Receiving feedback is critical to learning, but students may find it difficult in clinical settings. In the past, feedback was a one-way communication from teacher to student. However, it is now a cycle in which both parties play an essential role. This cycle involves assessing the difference between actual and expected performance, learning from it, re-evaluating and closing the gap [41]. Feedback is essential in teaching clinical skills. It provides an unbiased performance assessment, highlighting strengths and areas for improvement. Learners can then identify areas that need attention and improve their skills. Feedback should be specific, actionable, and related to goals. With appropriate feedback, learners become competent healthcare professionals [42].

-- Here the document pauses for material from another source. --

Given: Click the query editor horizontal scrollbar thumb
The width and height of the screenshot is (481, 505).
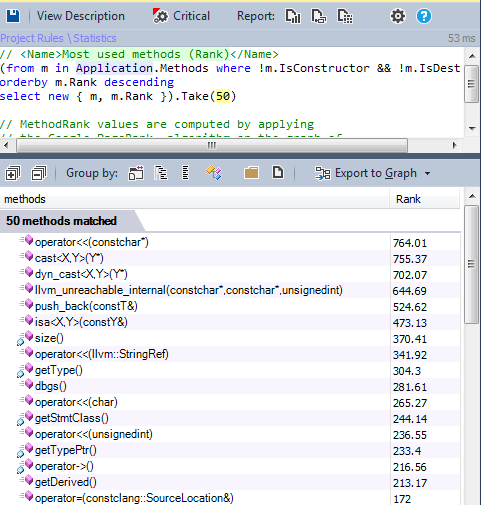Looking at the screenshot, I should click(x=212, y=146).
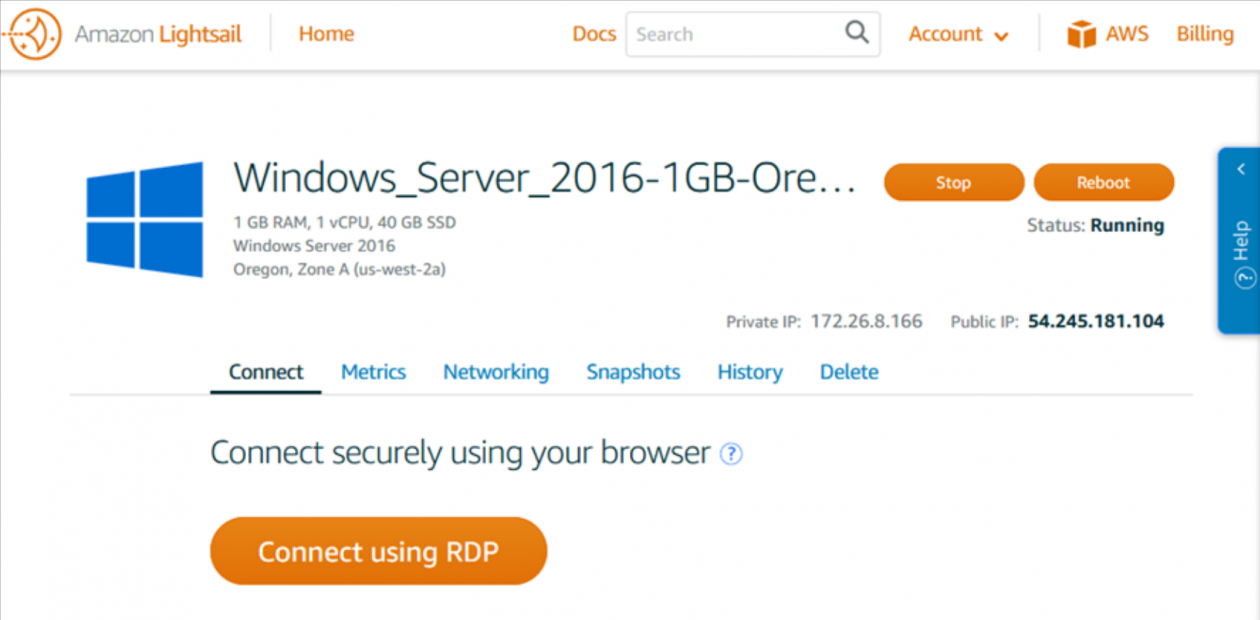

The results of our study based on the linear regression model showed that the state of residence was related to the participant's level of satisfaction with the clinical teachers. It can be inferred that students living in dorms with high satisfaction may have easier access to resources. In addition, because of the shared living environment, living in the dormitory allows students to learn and exchange experiences with each other. Also, usually in the dormitories, tutors and academic advisors are available to guide and answer students' questions. This social support can facilitate the improvement of understanding and use of educational materials and, as a result, increase students' satisfaction with clinical teaching and, subsequently, satisfaction with the clinical teachers.
Limitations
For the first time, this study aimed to determine if there is a relationship between the quality of teaching and satisfaction with clinical teachers among medical students. The results indicated a positive correlation between teaching quality and satisfaction with clinical professors. However, the study had some limitations, including its cross-sectional design, which prevented establishing causal relationships between variables. Additionally, the study was limited to medical students in Ardabil city, which may limit the generalizability of the findings. Future research can use long-term study designs like cohort studies to address these limitations and investigate the cause-and-effect relationships between variables. Moreover, conducting this study in different geographical areas and examining medical students from other cities can increase the generality and depth of the results and their applicability to wider societies.